Calories per Serving 596
Total Fat 34.8 g
Saturated Fat 6.0 g
Trans Fat 0.0 g
Cholesterol 16.7 mg
Total Carbohydrates 59.3 g
Dietary Fiber 14.1 g
Total Sugars 14.8 g
Sodium 705.1 mg
Protein 15.1 g
The information shown is Edamam’s estimate based on available ingredients and preparation. It should not be considered a substitute for a professional nutritionist’s advice.
Rate this recipe

What is pearl barley, and what nutritional value does it have?

Barley is a hearty cereal grain that is an excellent source of fiber. It has a mild, nutty flavor and tender, chewy texture. It is widely used in soups, stews, beverages, and breads. It also works well in dishes like risotto and pilaf. 

Barley is usually sold in two forms: hulled and pearled. Pearled barley has both the hull and bran removed. This form of barley is lighter in color, it's softer, and it cooks more quickly than the hulled variety. Along with fiber, barley also provides a variety of vitamins and minerals, including B vitamins, potassium, folate, and iron. Barley is also a source of selenium and choline, which can aid in reducing chronic inflammation. Note that barley does contain gluten (although it is a low 5–8%), so it should be avoided by people with celiac disease or other allergies to wheat or gluten.

How can I switch up the ingredients in these stuffed peppers?

Putting your own flavor spin on these stuffed peppers can be fun and easy. Kinnaird says to start by sticking with the basic ratios of barley to other ingredients. Instead of using walnuts, try pecans, pumpkin seeds, or roasted hazelnuts. You can switch up the feta crumbles with fresh goat cheese or even a Mexican cheese like queso fresco. Golden raisins or dried cranberries would be delicious substitutes for the currants, and chives would add a similar fresh taste in place of scallions. 
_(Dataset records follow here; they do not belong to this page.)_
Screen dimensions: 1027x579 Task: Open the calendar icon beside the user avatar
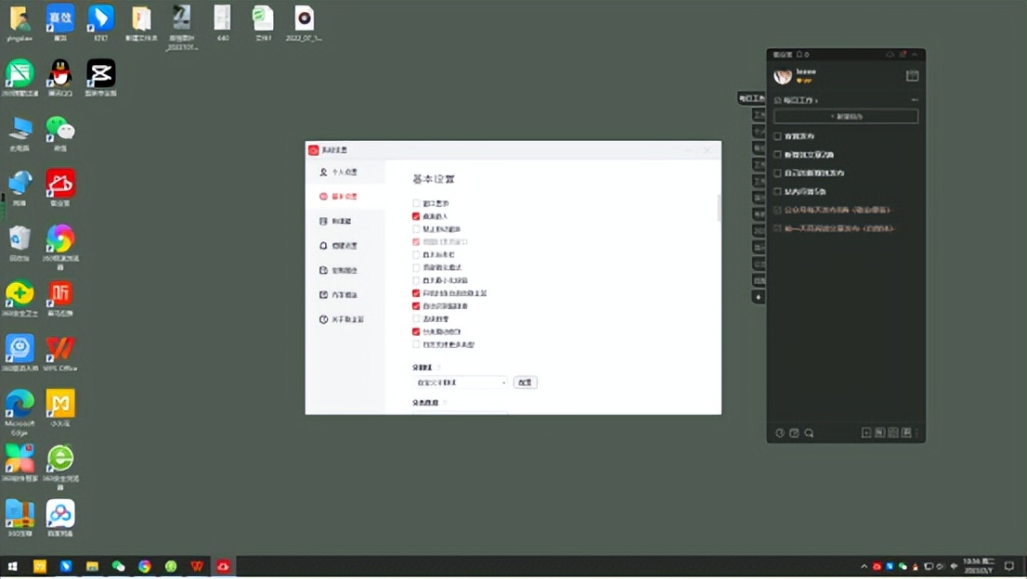[912, 76]
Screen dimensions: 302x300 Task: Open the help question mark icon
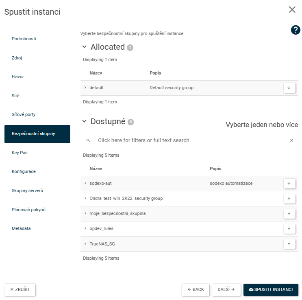coord(295,30)
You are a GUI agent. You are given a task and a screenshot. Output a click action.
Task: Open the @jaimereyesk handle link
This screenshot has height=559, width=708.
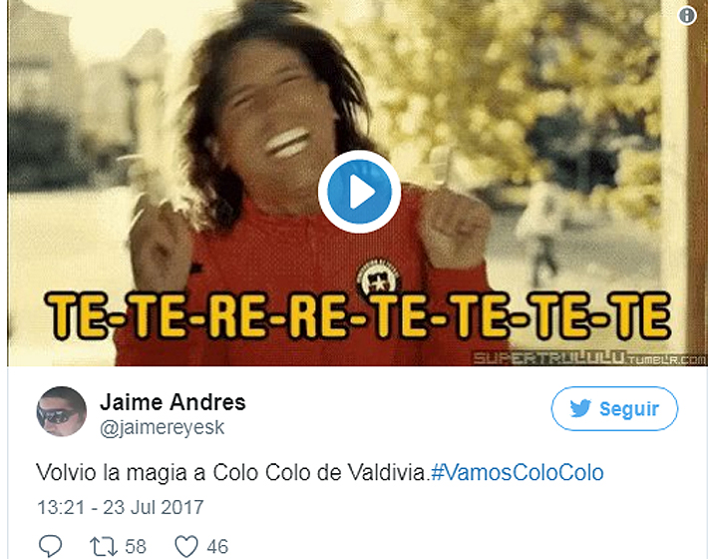pyautogui.click(x=162, y=428)
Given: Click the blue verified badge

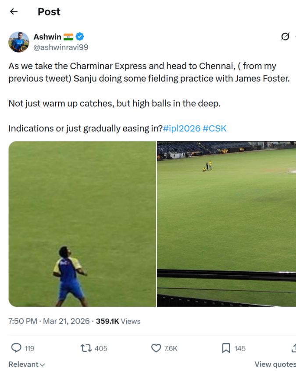Looking at the screenshot, I should pyautogui.click(x=80, y=37).
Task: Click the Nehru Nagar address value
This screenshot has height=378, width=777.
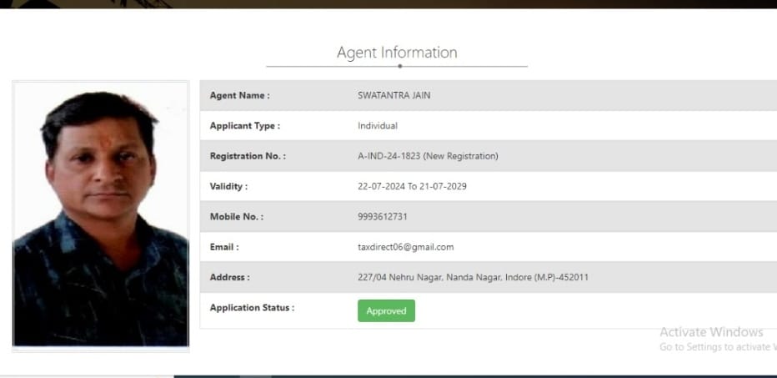Action: (473, 277)
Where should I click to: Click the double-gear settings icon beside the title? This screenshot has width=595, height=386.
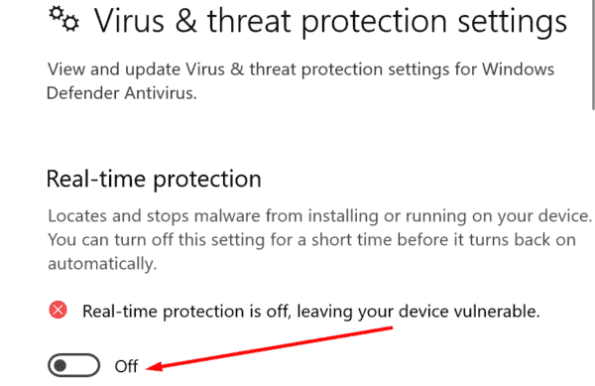point(63,18)
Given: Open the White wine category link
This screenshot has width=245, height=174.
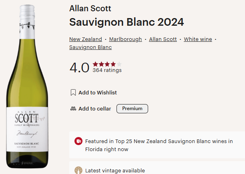Looking at the screenshot, I should click(197, 39).
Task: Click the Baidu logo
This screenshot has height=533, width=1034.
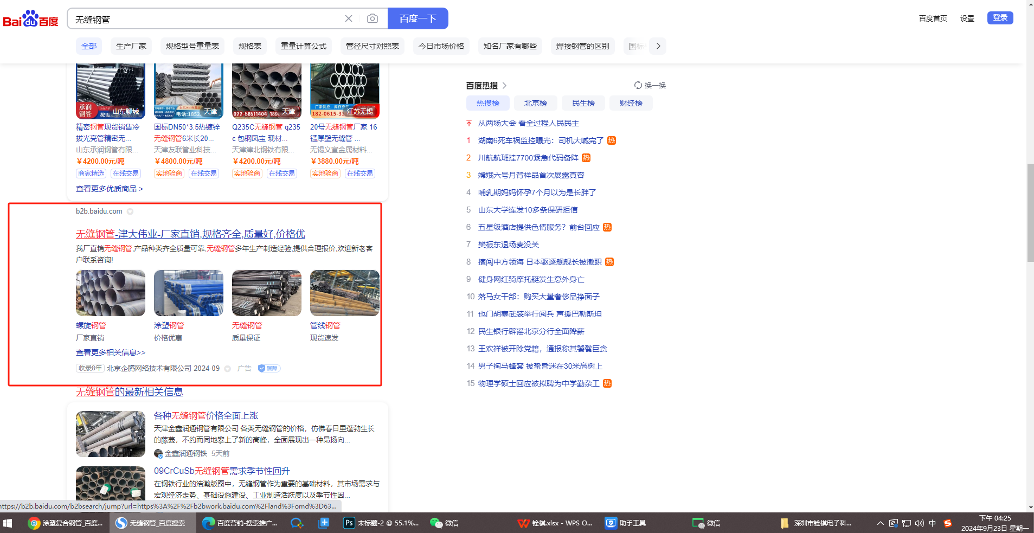Action: click(x=30, y=19)
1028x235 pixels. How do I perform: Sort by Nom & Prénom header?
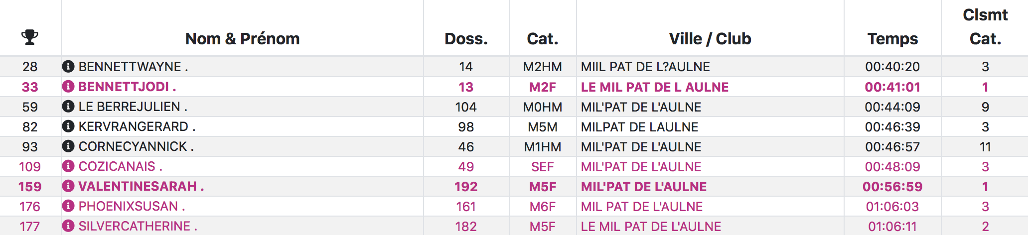(x=242, y=39)
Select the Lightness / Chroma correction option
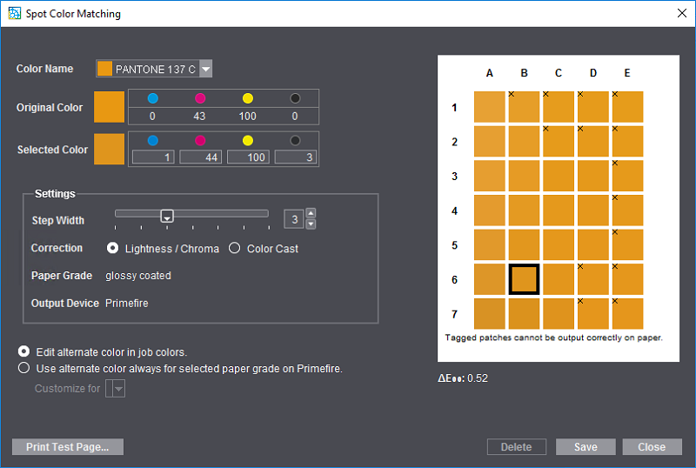The width and height of the screenshot is (696, 468). (113, 249)
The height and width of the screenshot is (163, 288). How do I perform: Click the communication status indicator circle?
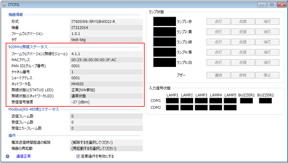tap(8, 156)
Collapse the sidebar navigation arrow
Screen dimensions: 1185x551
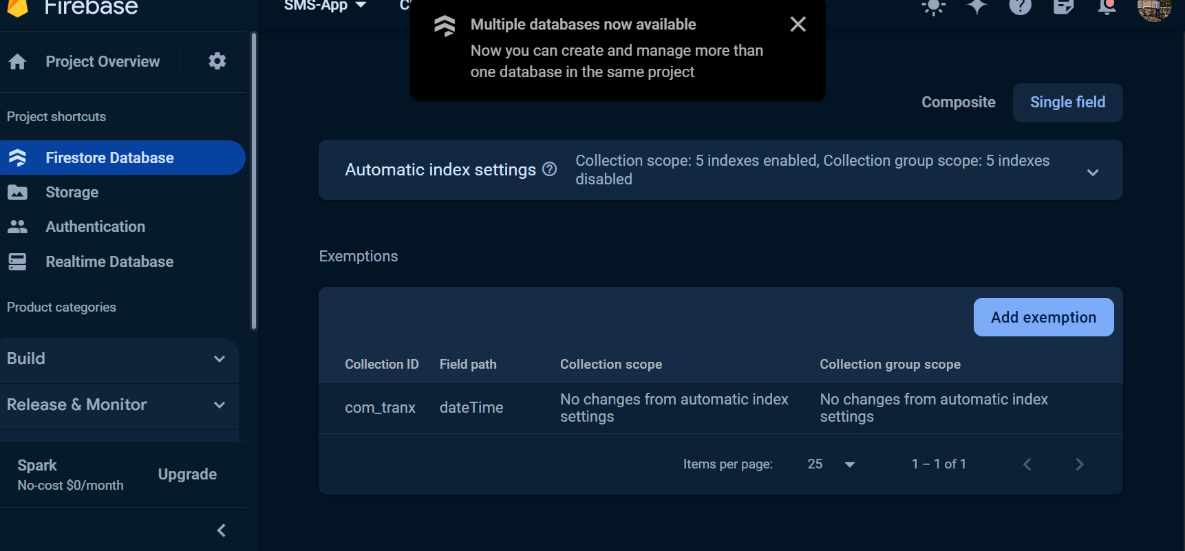[222, 530]
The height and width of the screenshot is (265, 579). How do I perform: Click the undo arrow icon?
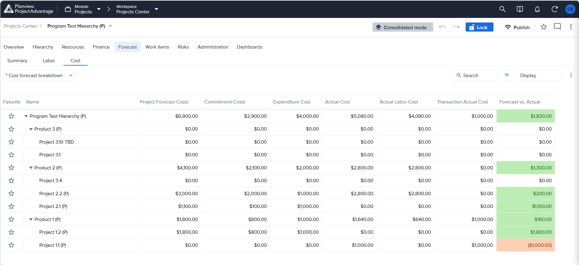pos(442,27)
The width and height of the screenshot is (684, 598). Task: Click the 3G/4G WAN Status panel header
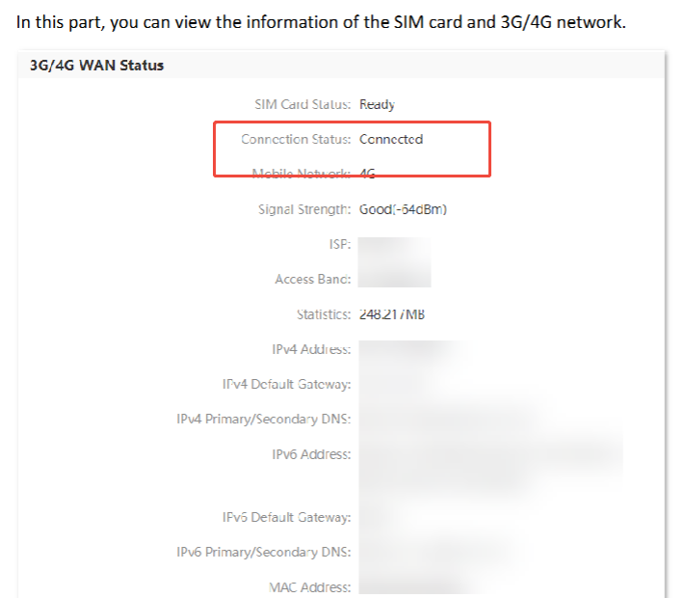point(96,66)
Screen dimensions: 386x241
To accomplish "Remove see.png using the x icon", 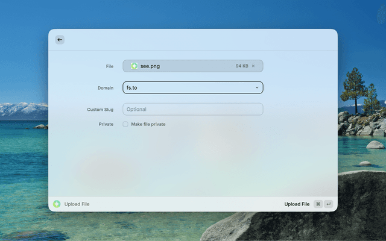I will click(253, 66).
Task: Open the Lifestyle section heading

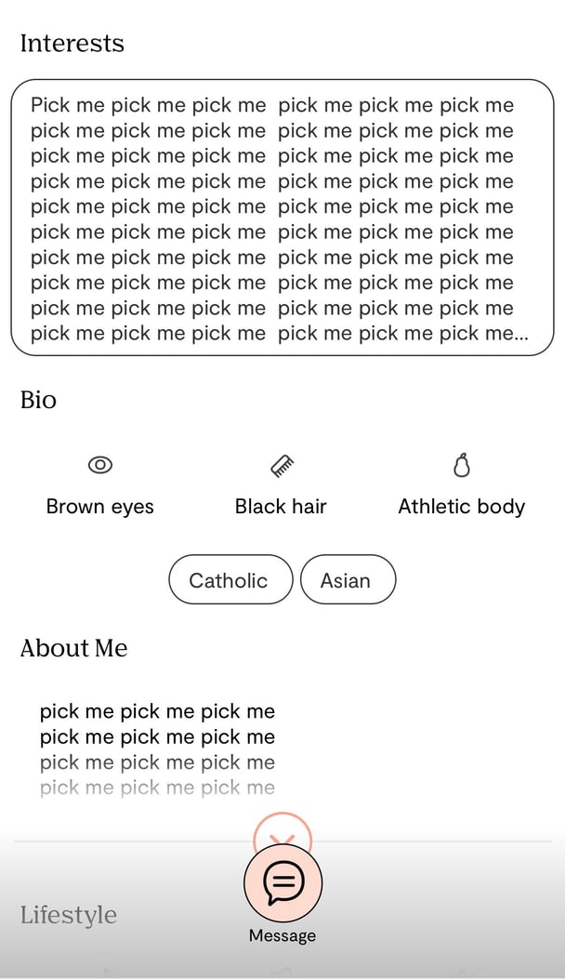Action: click(69, 915)
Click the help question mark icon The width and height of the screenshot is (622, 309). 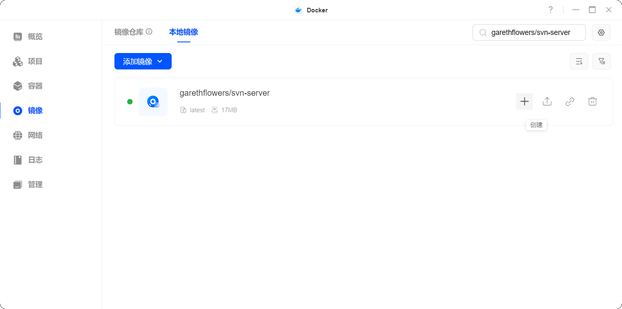coord(550,10)

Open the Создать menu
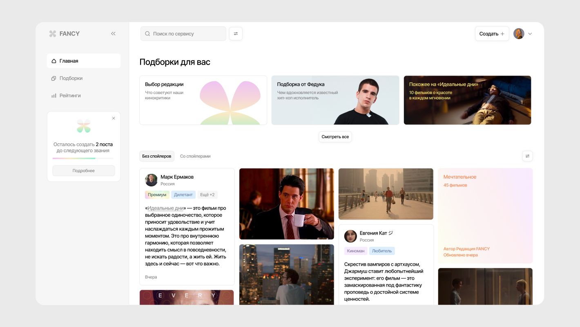(x=491, y=34)
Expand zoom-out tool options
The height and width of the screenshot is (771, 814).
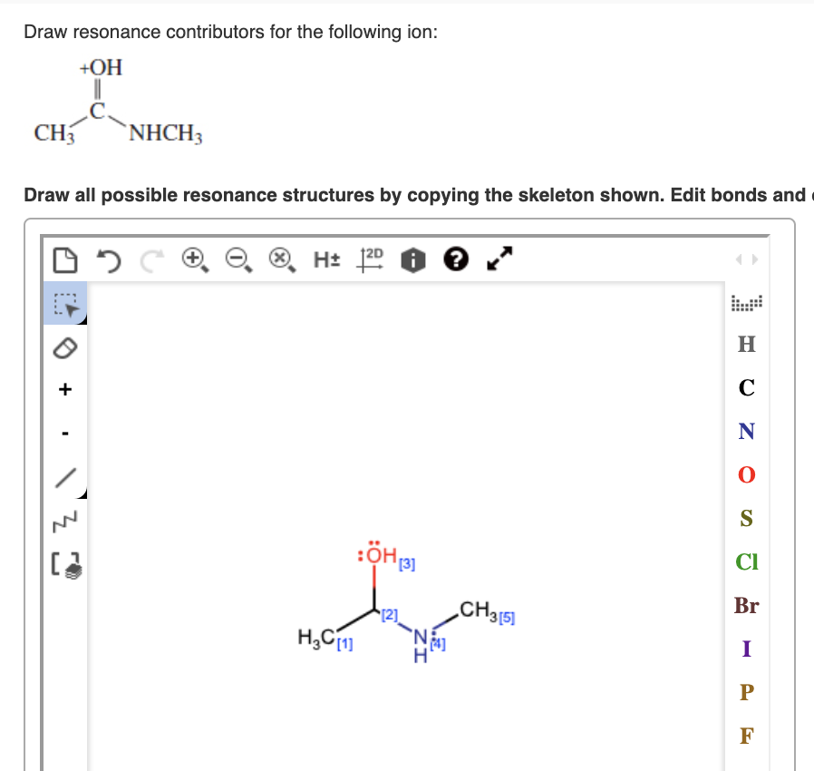click(x=248, y=271)
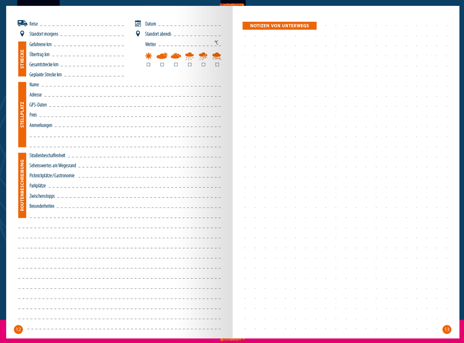The width and height of the screenshot is (464, 343).
Task: Mark the checkbox under the fog icon
Action: (217, 64)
If you want to add a bit of protein, try crumbling in some crisped bacon or chopped smoked ham or turkey. The one substitution Kinnaird recommends avoiding is using green bell peppers in place of the sweeter yellow, orange, or red varieties. Green bells have a more vegetal and unripe flavor that can have an off or bitter taste once the peppers are baked. Baking enhances the flavor of the sweeter peppers, making them a more delicious vessel for whatever flavorings you choose to put in your filling.